Jen: (00:20:02) - So how are you building these consistent teams that allow you to do this level of ground up construction without physically being present in that marketplace?
Shannon: (00:20:13) - Well, a lot of it comes back to my background. So we've got a project going in Florida right now. And when the way that that project came to me was through, um, a gentleman, I was, I was purchasing a metal building from he had tenants that wanted in that particular market. They'd found a piece of ground, but they realized very quickly that they weren't going to be able to sustain their operation if they took all the cash out of it, that was going to be required by the bank. And so he came to me and said, hey, I got a building, a metal building I'm trying to sell into this market. What if you take it and, you know, do the development on it? So it comes through connections. It comes through, um, you know, different avenues. And it's it's always kind of funny how you wind up there, but building those connections over the last 20 years has really helped.

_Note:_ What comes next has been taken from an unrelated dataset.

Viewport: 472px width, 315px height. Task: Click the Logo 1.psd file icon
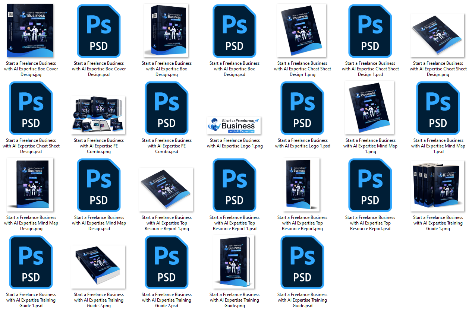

Shannon: (00:21:05) - And so then I wind up with with a player in that market, and I wind up with a in that particular case, I wound up with a, with an anchor tenant of 40,000ft². And so then I began to look around for a contractor, and I interviewed several, and I found one that thought, like I did, that ran his business similar to me. So it was kind of it was easy for me to understand how he was getting to the place he was getting, how he was getting the numbers he was getting. And so with that, I was able to go in and I negotiated the contract with him, that there were two sides to that. And a lot of people don't realize that construction is also a relationship business. I mean, sure, my the guy that lays my block used to his father used to lay block for my father. Right. And so I have a certain amount of pull with him. I have rapport, I have relationship with him so I can get some preference on my jobs.
Shannon: (00:21:59) - And so this this contractor had the same thing, uh, in his marketplace. And so I was able to see that. And then I also brought him in on a, on a cost sharing or profit, uh, actually a cost savings share plan so that for every dollar he saved me on the project, he got a percentage of that. So now, instead of being motivated to for change orders, he's motivated to save me money. And so he's looking at ways to cut costs, increase timelines, those kinds of things. Because at the end of the day, he can make more money doing that than he can finding ways to find, uh, finding ways to make the project more expensive.

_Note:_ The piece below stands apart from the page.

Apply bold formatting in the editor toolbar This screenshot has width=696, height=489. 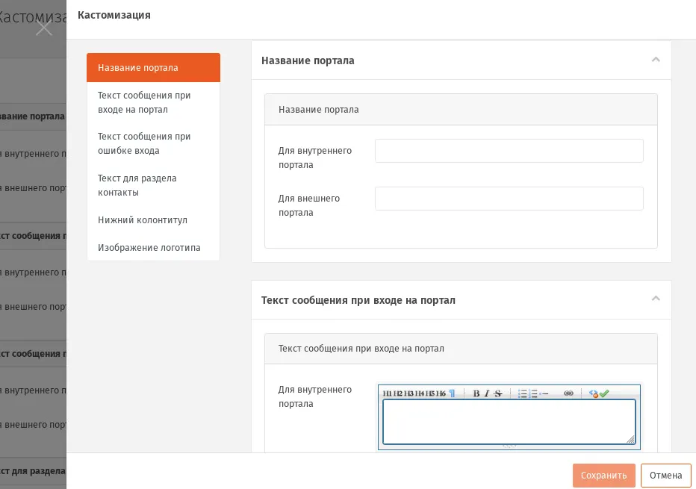pyautogui.click(x=476, y=393)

Jen: (00:22:39) - Well, that's awesome. What? That is really creative. Um, it's probably the first time I think I've ever heard that. So tell me about it. Let's talk a little bit more about this industrial side. You know, obviously this is your background. This is what you know the most. But again, kind of same question here is how are you deciding that you want to do industrial in a in a certain area.
Jen: (00:23:01) - We know we talked about the multifamily and we talked about you know, you know wages have to be going up. We talked about, uh, population has to be growing. So for industrial, what are some of the metrics that you're looking for in that arena to make sure that that's a successful investment?
Shannon: (00:23:17) - Well, we start with vacancy and price, right. Uh, so again, back to the network, though. Um, I, I just did a deal in Houston, Texas, uh, which was a connection through another realtor that I use out of Phoenix. And, um, he was talking with a fellow broker in the Texas market. They were talking about lack of supply. They were talking about the issues that they're having, how their prices are coming up, how the Port of Houston is reopened, and there's a lot of, um, you know, product and people moving back to that area to produce products, goods and services. And so that, to me was a key indicator.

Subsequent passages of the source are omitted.